This series we’re starting, Singular Pleasures, will show movies that I’m fond of, that illustrate film art and film history in a certain way, but that aren’t famous. I’d guess none of the movies I’ll show this fall will ever be chosen by the Library of Congress as films worthy of preservation. And yet, they are – for their performances as well as for their visual styles.

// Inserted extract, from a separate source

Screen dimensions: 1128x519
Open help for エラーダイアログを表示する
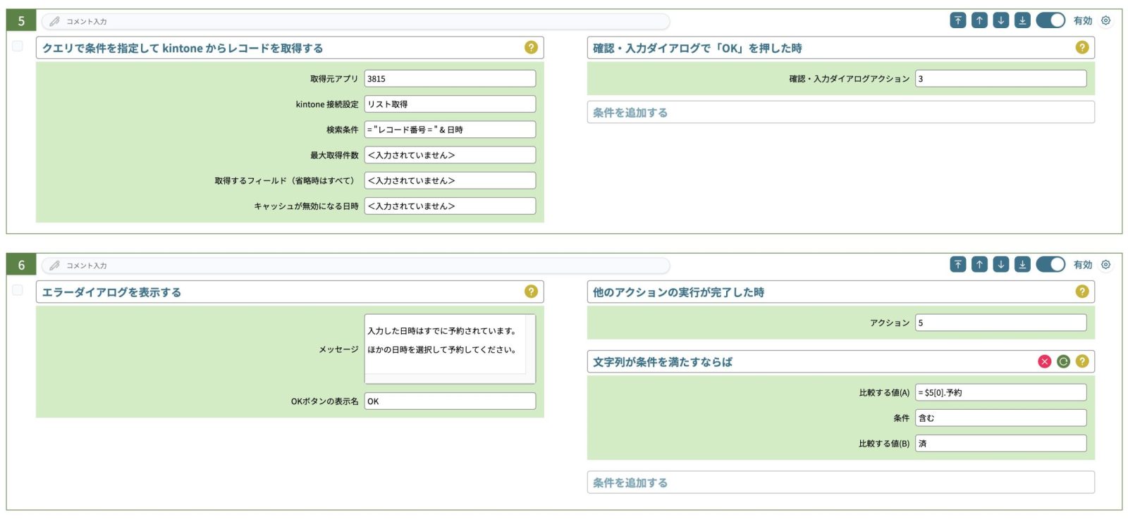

W.S. Van Dyke was a director at Metro Goldwyn Mayer. They called him “One Take Woody”, because he could make pictures without mistakes. You make multiple takes because something isn’t aligned, or something isn’t right – and everything in the world can go wrong, from lighting, to the expressions on the actors’ faces, the costumes, and the way the actors and props are positioned on the set. Woody Van Dyke had a good eye and he could make pictures very fast, which saved the studio money. The most often seen of his films today is probably The Thin Man, from 1934. That movie established the William Powell-Myrna Loy team, though they’d made a picture together before then. The Thin Man was made in sixteen days in April 1934, retakes and all. Van Dyke made Penthouse eight months earlier, in August 1933. The two movies were the same length and he very likely needed about the same length of time to make Penthouse. It was being shown in theaters the next month. Variety’s contemporary review called it a “well-sustained crime solution with smashing climax and arresting title.” Leslie Halliwell, in his Film Guide, said it was “A sprightly murder comedy-drama which plays like a tryout for The Thin Man.” We’ll see another Woody Van Dyke movie later in this series, the 1939 screwball comedy It’s a Wonderful World.
The story was by Arthur Somers Roche and had appeared as a serial in the magazine Cosmopolitan. The screenplay was by Frances Goodrich and Albert Hackett, a talented team whose subsequent credits include not only The Thin Man but also Easter Parade, Father of the Bride, and The Diary of Anne Frank.
I love Loy in this picture – her young woman in the big city performance combines innocence and cynicism in a way I find very appealing. Warner Baxter, borrowed from Fox for the male lead, may seem a touch too old to pair with Loy. He’s 44, three years older than William Powell, and Loy is 28. Baxter might not have been the greatest of actors, but his work is credible enough. His most remembered role today is probably as the dying producer putting on his last show in 42nd Street. Baxter made that movie the previous fall. Nat Pendleton had a long career at MGM playing New York street types. Here he plays the racketeer Tony Gazotti, in a performance that the French newspaper Le Monde’s film blog “The Eye on the Screen” calls “wonderful”. C. Henry Gordon was very comfortable as a villain. Here he portrays Gazotti’s competitor, Jim Crelliman. There are other, quickly sketched performances, like that of Charles Butterworth as the butler, or Mae Clarke’s as Mimi, that could also be compared to the best of their kind from this period of filmmaking. Even the young couple, Martha Sleeper (from Lake Bluff, Illinois) as Sue and Phillips Holmes (from Grand Rapids, Michigan) as Tom, successfully put their scenes across.
Part gangster film, part society picture, that starts out like it’s going to be a newspaper movie, Penthouse is a pleasant ninety minutes that gives you the flavor of its times. I hope you enjoy watching it with me tonight.